Red Mars - Kim Stanley Robinson [129]
He sighed, and ate lunch as his rover rolled past transponders north. It was not that simple, of course. The road-building crew were traveling Swiss, gypsies of a sort, the kind of Swiss who spent most of their life out of Switzerland. There were a lot of those, but they were selected out by that choice, they were different. The Swiss who stayed at home were pretty intense about Swissness; still armed to the teeth, still willing to be the bagman for whoever brought them cash; still not a member of the U.N. Although that fact, given the power UNOMA currently had over the local situation, made them even more interesting to John, as a model. That ability to be part of the world but to stand away from it at the same time; to use it, but hold it off; to be small but in control, to be armed to the teeth but never go to war; wasn’t that one way of defining what he wanted for Mars? It seemed to him there were some lessons there, for any hypothetical Martian state.
He spent a fair amount of his time alone thinking about that hypothetical state; it was a kind of obsession with him, and he found it very frustrating that he could not seem to come up with anything more than vague desires. And so now he thought hard about Switzerland and what it might tell him, he tried to be organized about it: “Pauline, please call up an encyclopedia article on the Swiss government.”
The rover passed transponder after transponder as he read the article that came up on the screen. He was disappointed to find that there was nothing obviously unique about the Swiss system of government. Executive authority was given to a council of seven, elected by the assembly. No charismatic president, which some part of Boone did not like very much. The assembly, aside from selecting the federal council, appeared to do little; it was caught between the power of the executive council and the power of the people, as exercised in direct initiatives and referendums, an idea they had gotten in the nineteenth century from California of all places. And then there was the federal system; the cantons in all their diversity were supposed to have a great deal of independence, which also weakened the assembly. But cantonal power had been eroding for generations, the federal government wresting away more and more. What did it add up to? “Pauline, please call up my constitution file.” He added a few notes to the file he had just recently begun: Federal council, direct initiatives, weak assembly, local independence, particularly in cultural matters. Something to think over, anyway. More data to add to the stew of his ideas. It helped somehow to write it down.

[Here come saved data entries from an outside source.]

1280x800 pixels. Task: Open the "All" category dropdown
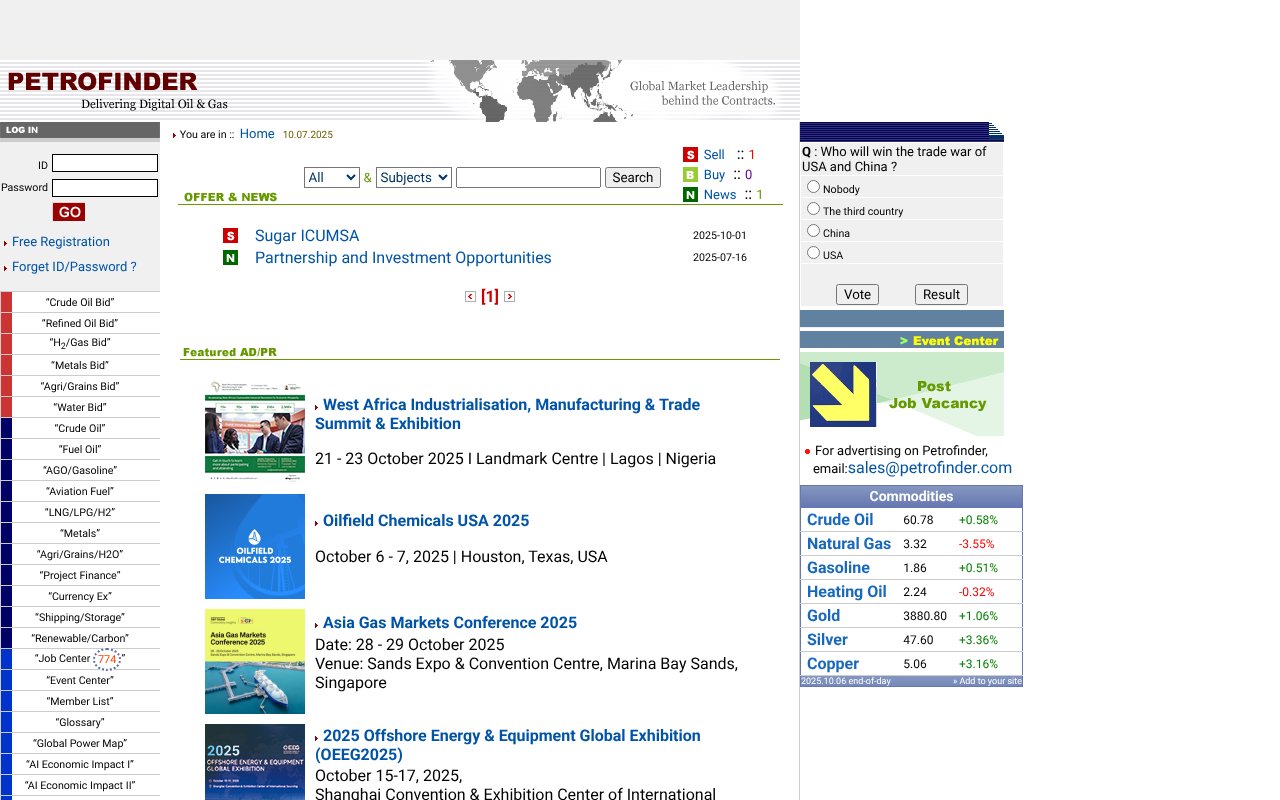point(331,177)
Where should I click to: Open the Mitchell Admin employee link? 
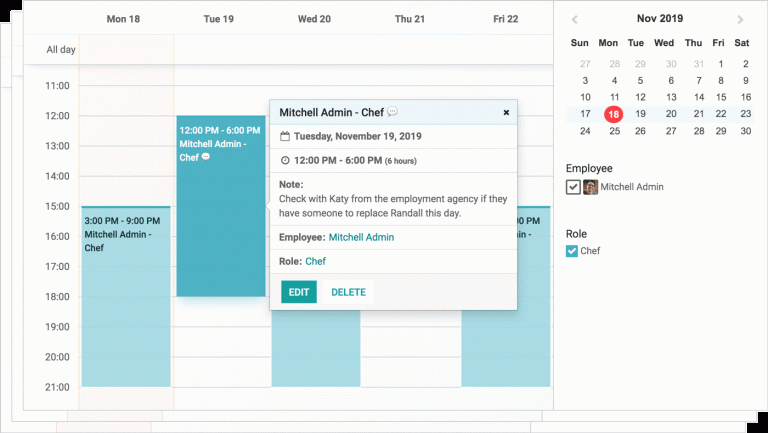[x=361, y=237]
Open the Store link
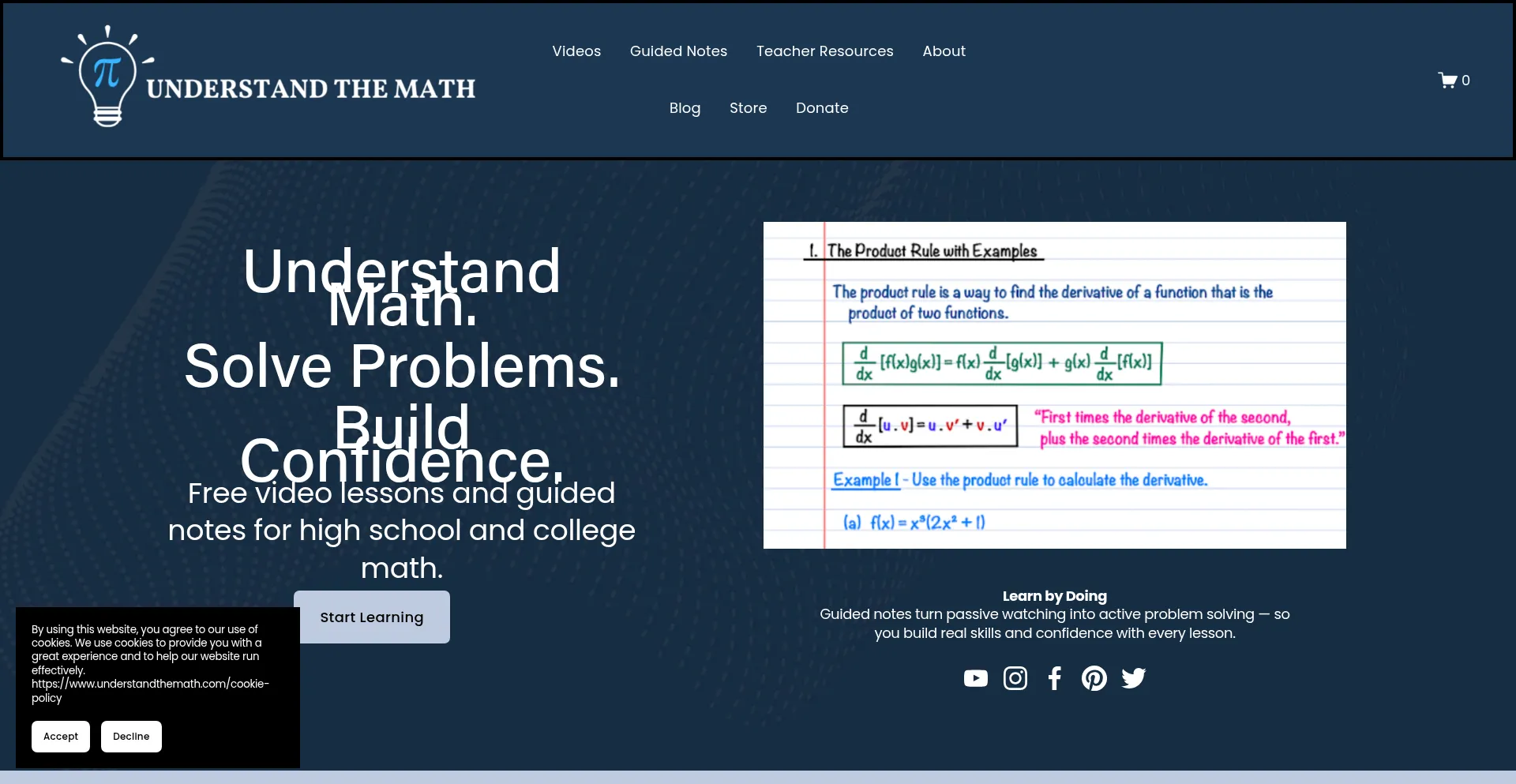Image resolution: width=1516 pixels, height=784 pixels. pos(748,108)
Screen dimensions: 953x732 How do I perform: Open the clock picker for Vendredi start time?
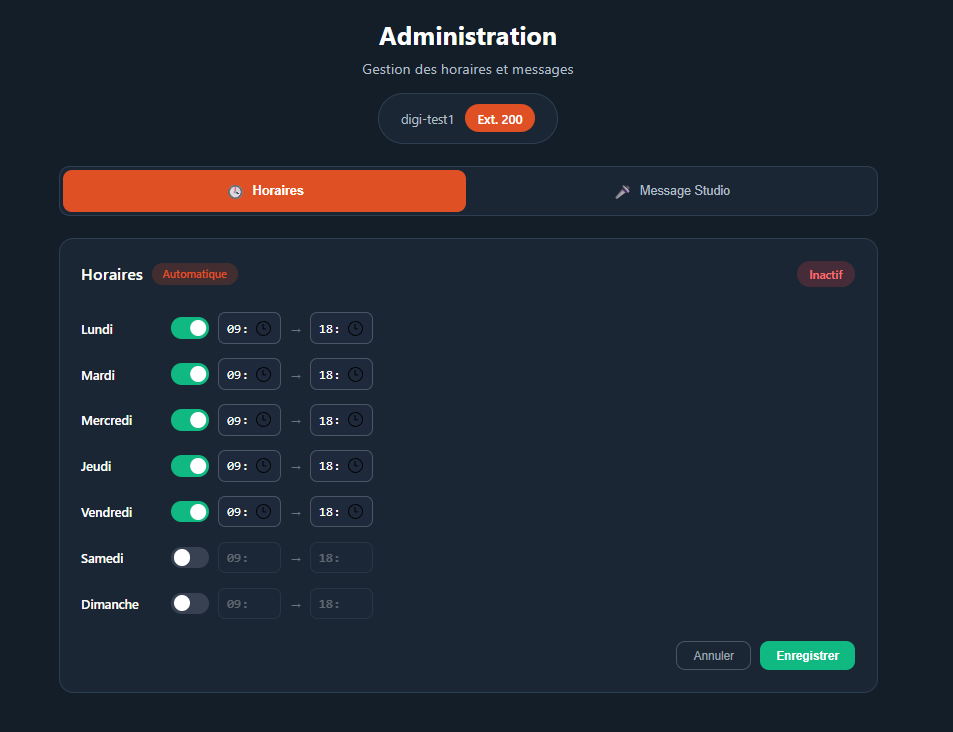point(264,511)
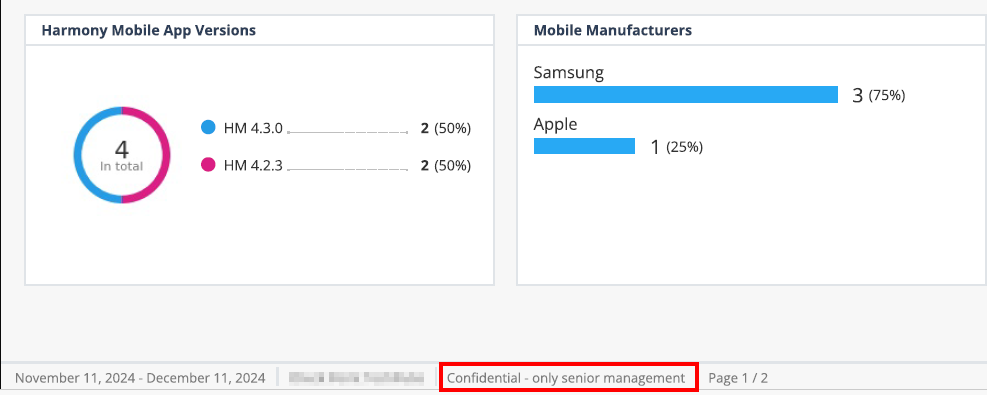This screenshot has height=395, width=987.
Task: Click the Apple 1 (25%) value
Action: click(x=676, y=147)
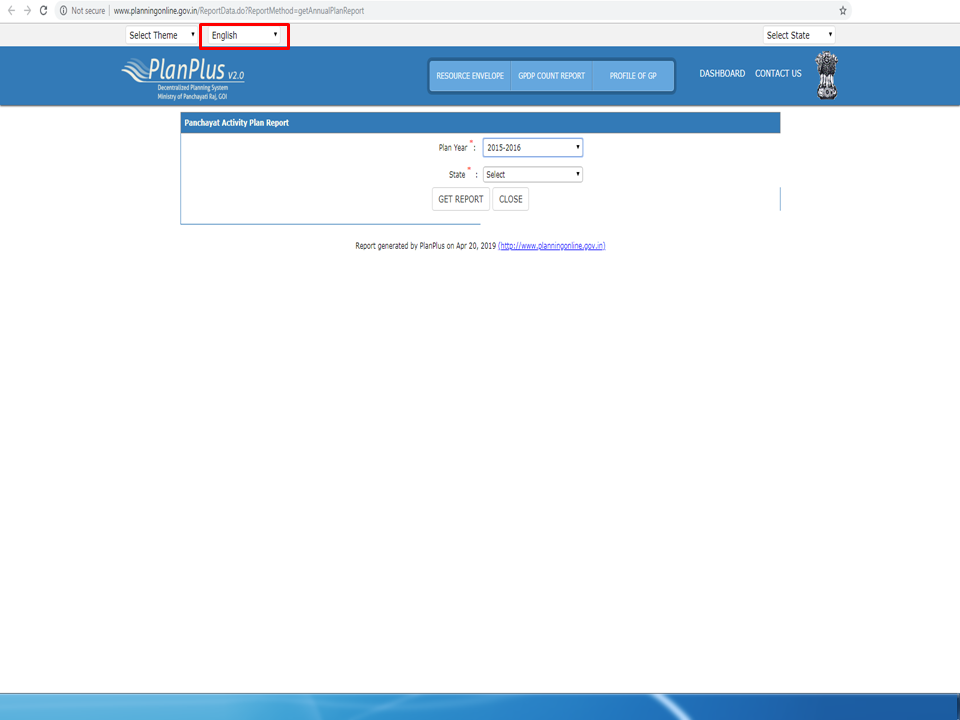Viewport: 960px width, 720px height.
Task: Select the RESOURCE ENVELOPE tab
Action: tap(469, 75)
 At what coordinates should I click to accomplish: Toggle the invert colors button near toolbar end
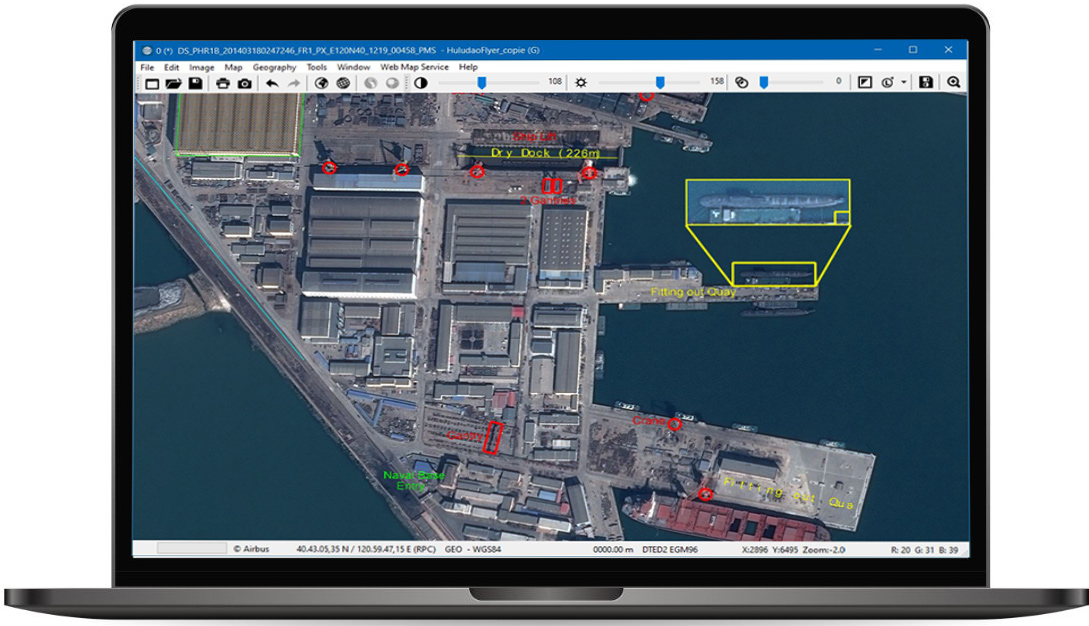864,82
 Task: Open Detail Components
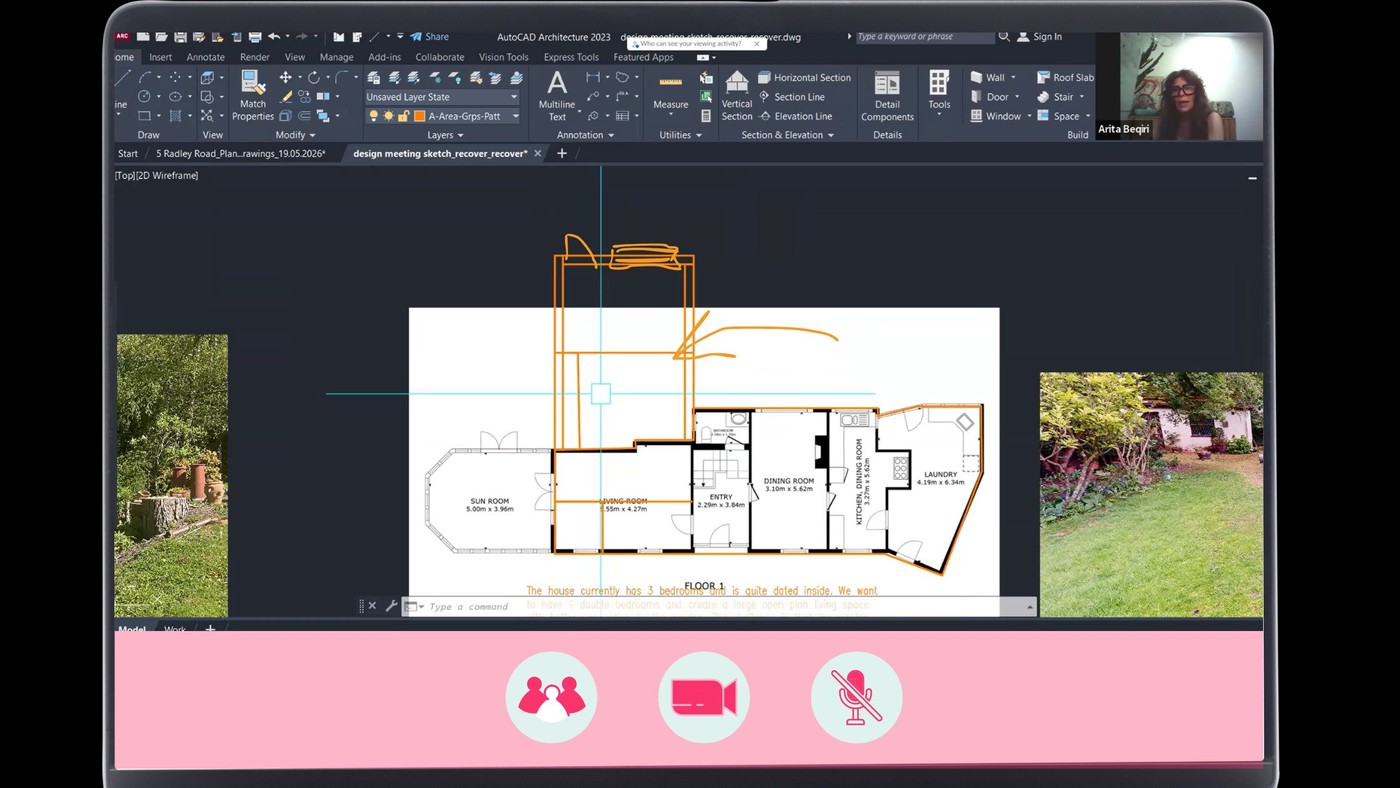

He drove on, remembering the road-builders’ calmness, their strange mixture of engineering and mysticism. The warmth of their welcome, which wasn’t something Boone took for granted; it didn’t always happen. In the Arab and Israeli settlements, for instance, he was received very stiffly, perhaps because he was seen as being antireligion, perhaps because Frank had been spreading tales against him. He had been amazed to discover an Arabic caravan whose members believed he had forbidden the building of a mosque on Phobos, and they had only stared at him when he denied even hearing about such a plan. He was pretty sure that was Frank’s doing, word got back to him through Janet and others that Frank was prone to undercutting him in that way. So yes, there were definitely groups that greeted him coolly: the Arabs, the Israelis, the nuclear reactor teams, some of the transnational executives . . . groups with their own intense and parochial programs, people who objected to his larger perspective. Unfortunately there were a lot of them.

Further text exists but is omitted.